An installation of experimental ceramics by John Parker. John Parker is a leading New Zealand ceramic maker who has been working solely with white glazed forms since 1997. His Superstrata installation is an experiment, exploring the possibilities of layering white on white, of overlapping textures, of interactive glazes and of competing shapes within the white tonal continuum. By extending these ideas beyond their logical conclusions the aim is to take the artist and his audience outside their normal comfort zones of accepted definitions of beauty and ugliness.

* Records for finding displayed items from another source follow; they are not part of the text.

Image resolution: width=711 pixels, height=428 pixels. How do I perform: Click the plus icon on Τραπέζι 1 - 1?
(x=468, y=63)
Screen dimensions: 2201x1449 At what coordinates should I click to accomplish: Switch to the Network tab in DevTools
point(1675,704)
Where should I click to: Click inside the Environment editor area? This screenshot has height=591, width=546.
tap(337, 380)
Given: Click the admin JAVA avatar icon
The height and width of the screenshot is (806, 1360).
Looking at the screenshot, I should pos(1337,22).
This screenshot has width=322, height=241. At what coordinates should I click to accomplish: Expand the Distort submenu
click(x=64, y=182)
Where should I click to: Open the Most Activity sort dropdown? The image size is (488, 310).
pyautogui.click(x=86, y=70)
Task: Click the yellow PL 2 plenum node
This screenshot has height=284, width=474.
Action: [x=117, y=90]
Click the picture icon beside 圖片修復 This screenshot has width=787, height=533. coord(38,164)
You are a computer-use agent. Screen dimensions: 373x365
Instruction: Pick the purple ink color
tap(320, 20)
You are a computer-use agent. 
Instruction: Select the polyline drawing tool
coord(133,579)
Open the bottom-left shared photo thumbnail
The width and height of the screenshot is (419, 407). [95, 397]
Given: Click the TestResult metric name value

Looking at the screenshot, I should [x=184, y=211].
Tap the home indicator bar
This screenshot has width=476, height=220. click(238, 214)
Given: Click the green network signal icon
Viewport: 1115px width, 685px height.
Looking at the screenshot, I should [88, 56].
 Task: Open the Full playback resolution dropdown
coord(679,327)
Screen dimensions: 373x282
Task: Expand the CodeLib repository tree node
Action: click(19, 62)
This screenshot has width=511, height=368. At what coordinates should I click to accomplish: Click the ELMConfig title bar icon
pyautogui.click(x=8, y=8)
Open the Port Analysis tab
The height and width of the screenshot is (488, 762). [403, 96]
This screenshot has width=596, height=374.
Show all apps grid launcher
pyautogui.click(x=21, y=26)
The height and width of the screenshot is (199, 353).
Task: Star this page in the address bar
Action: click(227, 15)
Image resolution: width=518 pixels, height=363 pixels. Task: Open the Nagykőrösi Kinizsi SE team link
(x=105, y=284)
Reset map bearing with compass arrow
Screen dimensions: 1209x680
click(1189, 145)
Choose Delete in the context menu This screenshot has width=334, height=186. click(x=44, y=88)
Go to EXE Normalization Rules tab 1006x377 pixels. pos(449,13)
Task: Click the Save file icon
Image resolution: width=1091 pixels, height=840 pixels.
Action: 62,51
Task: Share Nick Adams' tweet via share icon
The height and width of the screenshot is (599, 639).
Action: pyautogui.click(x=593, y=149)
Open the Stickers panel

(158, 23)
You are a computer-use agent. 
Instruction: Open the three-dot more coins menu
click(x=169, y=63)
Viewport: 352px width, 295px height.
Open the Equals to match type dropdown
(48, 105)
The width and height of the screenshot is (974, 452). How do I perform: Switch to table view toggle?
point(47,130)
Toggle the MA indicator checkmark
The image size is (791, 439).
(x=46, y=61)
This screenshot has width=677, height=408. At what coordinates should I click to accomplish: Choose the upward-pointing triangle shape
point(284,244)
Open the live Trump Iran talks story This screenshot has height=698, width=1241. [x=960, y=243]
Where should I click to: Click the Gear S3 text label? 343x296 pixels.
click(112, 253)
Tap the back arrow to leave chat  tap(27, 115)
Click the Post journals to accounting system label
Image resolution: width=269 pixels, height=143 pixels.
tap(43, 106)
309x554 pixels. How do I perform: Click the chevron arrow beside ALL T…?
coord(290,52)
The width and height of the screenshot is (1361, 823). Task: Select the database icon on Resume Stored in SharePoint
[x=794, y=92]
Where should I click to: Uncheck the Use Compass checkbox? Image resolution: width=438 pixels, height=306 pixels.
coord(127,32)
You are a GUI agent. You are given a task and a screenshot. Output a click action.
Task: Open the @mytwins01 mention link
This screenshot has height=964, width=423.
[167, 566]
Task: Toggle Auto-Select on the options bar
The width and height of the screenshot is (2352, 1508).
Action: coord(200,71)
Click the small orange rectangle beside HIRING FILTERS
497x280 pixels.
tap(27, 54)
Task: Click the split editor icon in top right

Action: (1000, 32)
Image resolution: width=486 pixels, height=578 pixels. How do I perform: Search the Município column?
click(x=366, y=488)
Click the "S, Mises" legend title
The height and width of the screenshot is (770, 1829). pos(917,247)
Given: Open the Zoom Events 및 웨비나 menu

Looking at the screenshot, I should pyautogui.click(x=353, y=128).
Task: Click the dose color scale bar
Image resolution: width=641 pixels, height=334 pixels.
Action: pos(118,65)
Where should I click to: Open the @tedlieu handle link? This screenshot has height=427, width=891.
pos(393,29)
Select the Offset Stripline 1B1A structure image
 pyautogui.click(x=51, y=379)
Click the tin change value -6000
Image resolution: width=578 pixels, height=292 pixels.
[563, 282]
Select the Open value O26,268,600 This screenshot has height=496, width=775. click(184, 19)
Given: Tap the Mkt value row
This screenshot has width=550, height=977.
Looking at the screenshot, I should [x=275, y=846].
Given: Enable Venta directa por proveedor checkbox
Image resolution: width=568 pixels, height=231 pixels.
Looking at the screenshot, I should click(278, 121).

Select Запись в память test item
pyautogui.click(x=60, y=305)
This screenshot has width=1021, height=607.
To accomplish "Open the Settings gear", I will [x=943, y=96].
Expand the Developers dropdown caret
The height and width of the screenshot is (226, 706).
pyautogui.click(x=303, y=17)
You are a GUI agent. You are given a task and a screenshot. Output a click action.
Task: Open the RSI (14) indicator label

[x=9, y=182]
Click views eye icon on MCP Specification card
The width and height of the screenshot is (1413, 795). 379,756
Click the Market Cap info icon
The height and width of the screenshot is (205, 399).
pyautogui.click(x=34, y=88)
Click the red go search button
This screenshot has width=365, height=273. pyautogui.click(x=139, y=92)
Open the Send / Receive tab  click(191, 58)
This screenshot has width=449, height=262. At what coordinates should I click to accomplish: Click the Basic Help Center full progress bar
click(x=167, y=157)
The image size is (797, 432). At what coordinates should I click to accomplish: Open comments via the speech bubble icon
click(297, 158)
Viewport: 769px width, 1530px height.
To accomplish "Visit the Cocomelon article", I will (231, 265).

"All my work in clay has normally been hand thrown and turned on a potter's wheel and glazed and fired in the traditional studio pottery sense. My ceramic work owes its origins to industrial ceramics. I have never been influenced by nature and am very suspect of 'Impressions of Nature' type ceramics. I find this new work, by its very forming technique of piping Paper Clay, like classic cake icing, into plaster moulds or other formers, takes on a more random organic quality. After discovering Paper Clay on a course, I was interested in exploring the nature of structure and the architectural construction of actually how forms were put together and built up in the same way that, layers of sedimentation, build-ups of chemicals as stalagmites, growth of marine creatures as coral, the combining of mud and cellulose into the paper wasp nest, all manifest their structural construction. I spend half my life working as theatre designer. My style is minimal and relies heavily on lighting design. This experimental installation references my earlier ceramic Gobo works, where regularly spaced holes drilled in pieces cast shadows in the same way the gobo in a theatre lamp casts atmospheric shadows onto actors and sets. The Paper Clay pieces are basically structural grids, which cast square shadows."
- John Parker
Superstrata is presented by Objectspace in association with AK 05.